Saturday, January 14, 2012

The Problem with Series TV

I tend to watch TV/movies through a writer's eyes (can't help it!), and I've noticed something, regarding series TV. If it has a "bigger picture" type mystery, it just doesn't work.

I was watching the new "The Firm" last night. Yep, based on the Grisham bestseller (in fact, Grisham is an exec producer). I loved the novel and wanted to give this show a chance. But as I watched--some of it intriguing, some of it dull with bland side stories--I figured out why I wasn't fully enjoying it.

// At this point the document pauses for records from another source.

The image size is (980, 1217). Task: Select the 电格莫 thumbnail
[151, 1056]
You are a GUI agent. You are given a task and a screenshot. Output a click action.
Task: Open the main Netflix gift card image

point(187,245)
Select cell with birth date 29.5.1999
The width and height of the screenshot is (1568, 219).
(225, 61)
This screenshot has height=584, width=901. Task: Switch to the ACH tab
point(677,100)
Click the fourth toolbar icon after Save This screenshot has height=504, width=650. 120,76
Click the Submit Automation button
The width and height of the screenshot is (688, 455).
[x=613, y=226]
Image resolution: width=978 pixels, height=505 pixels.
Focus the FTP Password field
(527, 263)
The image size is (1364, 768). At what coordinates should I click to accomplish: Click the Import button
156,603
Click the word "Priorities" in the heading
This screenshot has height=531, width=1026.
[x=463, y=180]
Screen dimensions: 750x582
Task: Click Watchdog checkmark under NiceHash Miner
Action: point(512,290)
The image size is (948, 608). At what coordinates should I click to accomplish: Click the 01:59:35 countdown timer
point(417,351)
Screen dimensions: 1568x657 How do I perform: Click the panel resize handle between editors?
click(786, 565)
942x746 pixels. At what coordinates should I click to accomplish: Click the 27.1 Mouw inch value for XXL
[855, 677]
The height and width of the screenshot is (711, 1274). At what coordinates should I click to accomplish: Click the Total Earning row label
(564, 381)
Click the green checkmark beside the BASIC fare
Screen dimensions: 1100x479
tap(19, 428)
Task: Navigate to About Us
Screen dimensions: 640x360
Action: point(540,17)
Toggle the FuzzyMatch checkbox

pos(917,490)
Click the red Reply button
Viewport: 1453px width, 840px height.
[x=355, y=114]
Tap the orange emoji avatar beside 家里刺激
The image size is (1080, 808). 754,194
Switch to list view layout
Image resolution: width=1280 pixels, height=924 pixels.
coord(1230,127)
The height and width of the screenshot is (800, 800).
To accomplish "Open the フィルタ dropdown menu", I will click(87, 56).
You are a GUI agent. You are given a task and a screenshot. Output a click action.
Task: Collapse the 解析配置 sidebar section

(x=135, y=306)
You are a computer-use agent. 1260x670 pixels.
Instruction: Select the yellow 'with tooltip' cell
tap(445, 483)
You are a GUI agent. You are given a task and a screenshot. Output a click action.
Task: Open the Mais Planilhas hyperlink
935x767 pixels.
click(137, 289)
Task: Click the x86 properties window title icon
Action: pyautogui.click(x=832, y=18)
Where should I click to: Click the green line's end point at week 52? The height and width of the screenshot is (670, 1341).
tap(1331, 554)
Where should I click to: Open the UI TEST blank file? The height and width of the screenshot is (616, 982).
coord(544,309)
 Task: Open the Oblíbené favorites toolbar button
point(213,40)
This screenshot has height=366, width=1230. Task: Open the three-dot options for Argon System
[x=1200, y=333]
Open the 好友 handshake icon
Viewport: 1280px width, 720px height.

Because with the novel, I had concrete evidence in my hand that it would end. And I knew exactly when it would end. On those last couple of pages, I knew I would finally discover the "big picture" mystery of what was going on in that mysterious firm. It's what kept me reading (quickly!) for those few hundred pages. To get to the end, the finish line. And I knew I would be rewarded.

But with a TV series, it's much different. Those "last couple of pages" don't happen until....the final episode. Which could be years away, not pages away! Sorry, but I don't have the patience for that.

Or worse, the series could be cancelled well before we ever find out those final answers, so all our viewing was in vain (isn't that just like the last few chapters of a novel being completely ripped out, with no way to retrieve them??). I made the mistake of watching the show "Reunion" years ago (about a high school reunion in which one friend was killed by another in the first episode, and the rest of the episodes were one great big who-done-it). The problem? I never DID find out who done it because the series was cancelled after a dozen episodes. I searched online, trying to find out any scrap of detail I could about the proposed ending. But all I found was an interview the writers did, in which they confessed, "We don't know who done it -- we hadn't written that far ahead yet."

(Which brings up yet another issue with series TV -- because of the long-term format, writers haven't yet mapped out their ending, so even they don't know how it'll end. I like to TRUST my writers, but how can I do that if they don't know where they're leading me??).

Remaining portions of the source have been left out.